**Given exercise:**
Which lines in the items below contain the string "Point"? Pick out each one and copy it.

**Data rows:**
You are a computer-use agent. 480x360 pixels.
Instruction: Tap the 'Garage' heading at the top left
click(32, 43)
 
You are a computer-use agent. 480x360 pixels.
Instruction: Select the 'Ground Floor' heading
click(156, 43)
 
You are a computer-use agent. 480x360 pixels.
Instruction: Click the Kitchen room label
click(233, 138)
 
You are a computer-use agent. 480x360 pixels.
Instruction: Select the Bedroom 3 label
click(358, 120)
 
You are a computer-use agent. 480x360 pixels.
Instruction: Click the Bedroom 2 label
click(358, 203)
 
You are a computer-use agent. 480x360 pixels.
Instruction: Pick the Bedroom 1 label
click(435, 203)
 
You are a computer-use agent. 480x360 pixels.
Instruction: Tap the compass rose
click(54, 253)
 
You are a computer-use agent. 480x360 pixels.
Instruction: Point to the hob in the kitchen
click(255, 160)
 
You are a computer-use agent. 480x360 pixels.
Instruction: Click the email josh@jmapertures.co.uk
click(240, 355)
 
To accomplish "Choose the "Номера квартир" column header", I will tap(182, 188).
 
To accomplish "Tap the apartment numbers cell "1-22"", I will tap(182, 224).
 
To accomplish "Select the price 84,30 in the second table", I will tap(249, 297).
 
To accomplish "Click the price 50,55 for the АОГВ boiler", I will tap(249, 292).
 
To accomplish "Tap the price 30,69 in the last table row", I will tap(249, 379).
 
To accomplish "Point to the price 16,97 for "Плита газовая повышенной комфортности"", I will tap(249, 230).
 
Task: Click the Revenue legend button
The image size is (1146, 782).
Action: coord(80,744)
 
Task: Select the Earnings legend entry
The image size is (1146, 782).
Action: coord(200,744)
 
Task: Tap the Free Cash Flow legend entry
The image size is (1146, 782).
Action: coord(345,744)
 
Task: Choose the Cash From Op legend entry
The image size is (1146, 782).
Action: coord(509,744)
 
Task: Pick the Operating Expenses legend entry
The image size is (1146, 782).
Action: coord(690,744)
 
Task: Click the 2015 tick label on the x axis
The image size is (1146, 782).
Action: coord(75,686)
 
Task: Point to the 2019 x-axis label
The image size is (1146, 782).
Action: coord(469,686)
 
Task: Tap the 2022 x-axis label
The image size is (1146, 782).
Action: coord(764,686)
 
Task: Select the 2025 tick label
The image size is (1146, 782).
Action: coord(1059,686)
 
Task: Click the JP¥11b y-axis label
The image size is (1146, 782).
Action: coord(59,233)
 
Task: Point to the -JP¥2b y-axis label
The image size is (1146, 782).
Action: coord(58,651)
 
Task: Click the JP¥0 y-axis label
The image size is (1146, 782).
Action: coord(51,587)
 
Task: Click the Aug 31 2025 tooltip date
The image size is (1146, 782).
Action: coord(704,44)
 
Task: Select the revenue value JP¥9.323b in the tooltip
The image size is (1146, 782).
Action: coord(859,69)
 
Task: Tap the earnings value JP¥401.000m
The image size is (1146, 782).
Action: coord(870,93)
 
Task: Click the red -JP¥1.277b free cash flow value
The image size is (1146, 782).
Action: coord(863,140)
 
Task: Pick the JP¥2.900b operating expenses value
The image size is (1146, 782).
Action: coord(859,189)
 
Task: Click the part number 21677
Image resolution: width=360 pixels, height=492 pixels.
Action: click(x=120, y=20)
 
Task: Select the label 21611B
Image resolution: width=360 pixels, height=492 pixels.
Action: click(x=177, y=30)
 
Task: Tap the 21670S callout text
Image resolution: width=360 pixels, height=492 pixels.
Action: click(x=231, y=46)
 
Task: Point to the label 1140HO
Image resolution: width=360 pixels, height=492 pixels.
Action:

**Answer in full:**
Instruction: Point to the hob in the kitchen
To accomplish "Point to the price 16,97 for "Плита газовая повышенной комфортности"", I will tap(249, 230).
Task: Point to the 2019 x-axis label
Task: Point to the -JP¥2b y-axis label
Task: Point to the label 1140HO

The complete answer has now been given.